WORK REQUEST
Check the material that follows and say how many lines include the string "computer", giving the number alone.
※
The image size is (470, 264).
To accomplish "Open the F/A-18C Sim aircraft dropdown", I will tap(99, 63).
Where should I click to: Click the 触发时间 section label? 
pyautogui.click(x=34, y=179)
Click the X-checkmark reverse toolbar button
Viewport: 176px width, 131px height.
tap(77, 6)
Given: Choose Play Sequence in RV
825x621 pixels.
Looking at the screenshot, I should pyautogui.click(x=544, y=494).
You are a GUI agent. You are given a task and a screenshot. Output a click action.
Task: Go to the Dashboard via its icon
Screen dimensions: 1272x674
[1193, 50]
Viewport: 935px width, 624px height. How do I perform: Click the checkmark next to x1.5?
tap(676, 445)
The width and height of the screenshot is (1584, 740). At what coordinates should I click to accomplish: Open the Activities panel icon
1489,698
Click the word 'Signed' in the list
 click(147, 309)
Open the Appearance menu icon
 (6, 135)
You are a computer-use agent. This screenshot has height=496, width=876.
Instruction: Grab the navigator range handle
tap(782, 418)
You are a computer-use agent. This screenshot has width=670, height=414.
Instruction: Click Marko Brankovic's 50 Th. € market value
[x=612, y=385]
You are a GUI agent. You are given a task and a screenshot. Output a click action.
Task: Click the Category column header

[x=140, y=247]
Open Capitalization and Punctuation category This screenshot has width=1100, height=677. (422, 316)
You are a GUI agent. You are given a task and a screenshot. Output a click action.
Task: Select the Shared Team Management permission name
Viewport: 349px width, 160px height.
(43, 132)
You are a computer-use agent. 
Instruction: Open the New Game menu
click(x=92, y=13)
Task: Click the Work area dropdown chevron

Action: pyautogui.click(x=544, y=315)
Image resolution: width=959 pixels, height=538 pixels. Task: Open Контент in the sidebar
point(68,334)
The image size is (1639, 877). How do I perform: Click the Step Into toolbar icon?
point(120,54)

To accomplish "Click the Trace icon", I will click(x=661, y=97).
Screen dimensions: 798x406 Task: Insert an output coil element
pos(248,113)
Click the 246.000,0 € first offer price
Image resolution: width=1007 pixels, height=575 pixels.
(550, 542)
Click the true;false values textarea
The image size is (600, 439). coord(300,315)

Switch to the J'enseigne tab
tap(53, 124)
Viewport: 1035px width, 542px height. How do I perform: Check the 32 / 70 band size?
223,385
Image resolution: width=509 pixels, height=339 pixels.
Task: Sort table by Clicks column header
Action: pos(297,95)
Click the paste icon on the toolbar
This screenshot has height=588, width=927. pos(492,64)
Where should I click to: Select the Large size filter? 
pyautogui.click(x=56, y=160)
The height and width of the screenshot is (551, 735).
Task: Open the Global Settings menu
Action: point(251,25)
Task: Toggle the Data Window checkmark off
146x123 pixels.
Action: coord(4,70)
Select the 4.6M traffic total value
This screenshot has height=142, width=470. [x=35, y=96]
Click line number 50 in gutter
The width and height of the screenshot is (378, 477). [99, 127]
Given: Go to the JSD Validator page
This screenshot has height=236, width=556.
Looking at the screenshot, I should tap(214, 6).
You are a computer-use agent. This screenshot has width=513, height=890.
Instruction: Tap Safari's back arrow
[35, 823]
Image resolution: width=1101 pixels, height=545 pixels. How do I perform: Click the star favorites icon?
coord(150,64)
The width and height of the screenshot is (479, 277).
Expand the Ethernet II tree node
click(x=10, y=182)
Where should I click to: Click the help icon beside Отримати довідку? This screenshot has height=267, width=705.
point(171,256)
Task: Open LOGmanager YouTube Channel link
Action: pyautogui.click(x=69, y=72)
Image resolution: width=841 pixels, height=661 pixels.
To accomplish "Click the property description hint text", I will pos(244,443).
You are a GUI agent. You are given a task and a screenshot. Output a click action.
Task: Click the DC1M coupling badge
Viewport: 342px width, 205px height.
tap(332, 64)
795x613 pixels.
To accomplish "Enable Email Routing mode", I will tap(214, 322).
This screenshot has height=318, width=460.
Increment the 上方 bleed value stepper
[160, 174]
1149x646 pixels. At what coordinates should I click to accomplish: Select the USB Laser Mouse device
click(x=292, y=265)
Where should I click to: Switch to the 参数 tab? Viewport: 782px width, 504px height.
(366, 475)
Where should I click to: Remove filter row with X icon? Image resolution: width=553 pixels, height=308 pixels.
※
EXPECTED OUTPUT
4